The sounds used in Limbo, from the soundtrack (a dark drone that matched the visual aesthetic of the game) to the puncturing abruptness of the in-game noises, are matched in the trailer for INSIDE with a steady yet pounding marching noise, which raises the tension as we follow the character traverse the perilous landscape.
Artistic creativity in the gaming industry is becoming more prominent, not that it’s been devoid of it before, but I find that certain games are being simplified in terms of the storyline and it’s content in order to emphasise aesthetics and symbolism; likewise other games are reducing the visual activity in order to subliminally communicate more sensitive or sophisticated messages. For example, in INSIDE the desaturation of the environment directs focus to the playable character, drawing attention to the value of the character’s existence in the game.

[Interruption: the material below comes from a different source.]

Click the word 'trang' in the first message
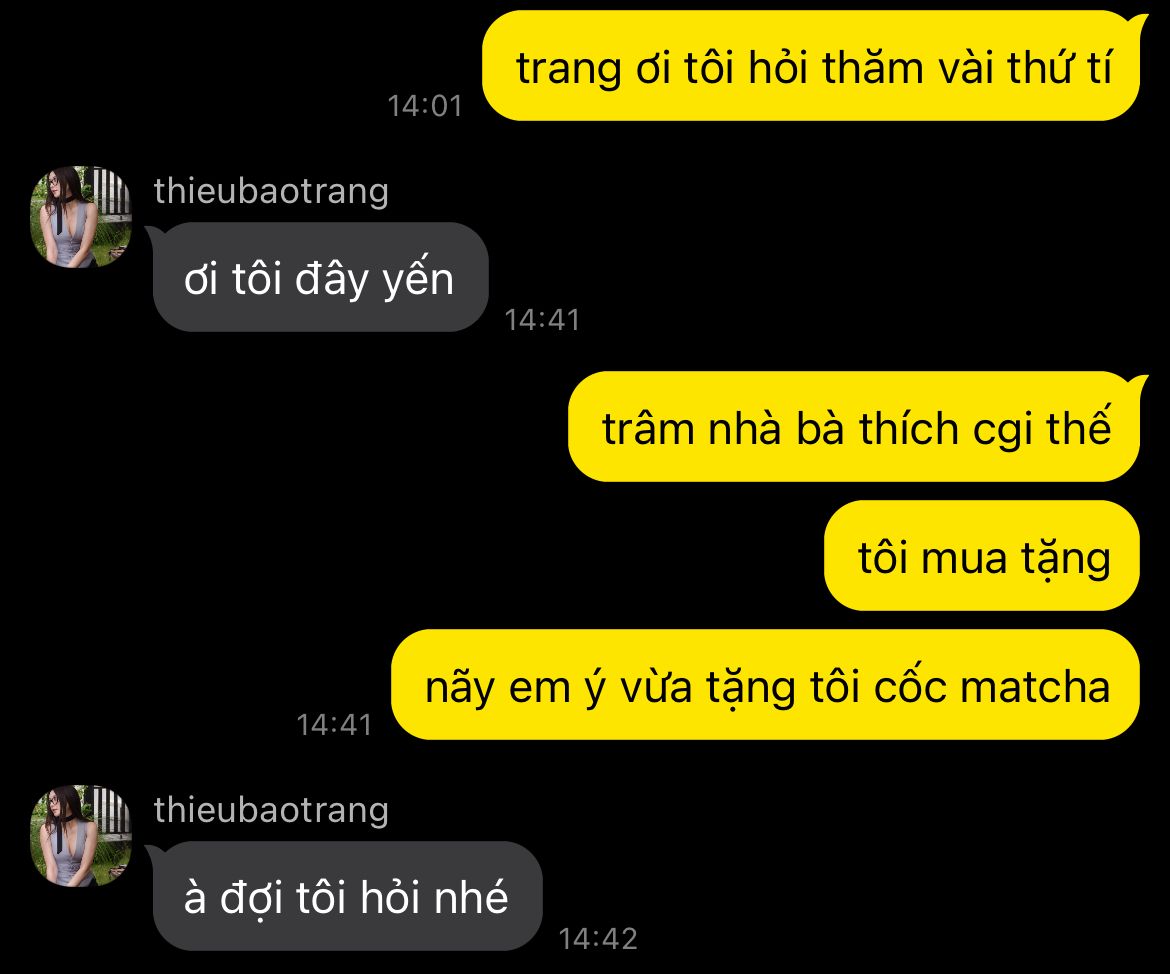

INSIDE delivers elements of mystery, tension, adventure and curiosity, delivered brilliantly in the compact and exciting trailer. The sheer anticipation of the climactic scene builds up to an inexplicably mysterious event, leaving the viewer in anticipation; the build up includes a moment where the child joins the anonymous group of people, those whom are pressed against an opaque window, in-fact, so captivated by an unknown entity, they ignore the child.
The game is still in development, so I’m sure there are many more features to discuss when the game is released.
INSIDE will make its anticipated debut on Xbox in early 2015. Given the success of Limbo, I’d like to think that it will move onto other platforms like iOS and Android soon after.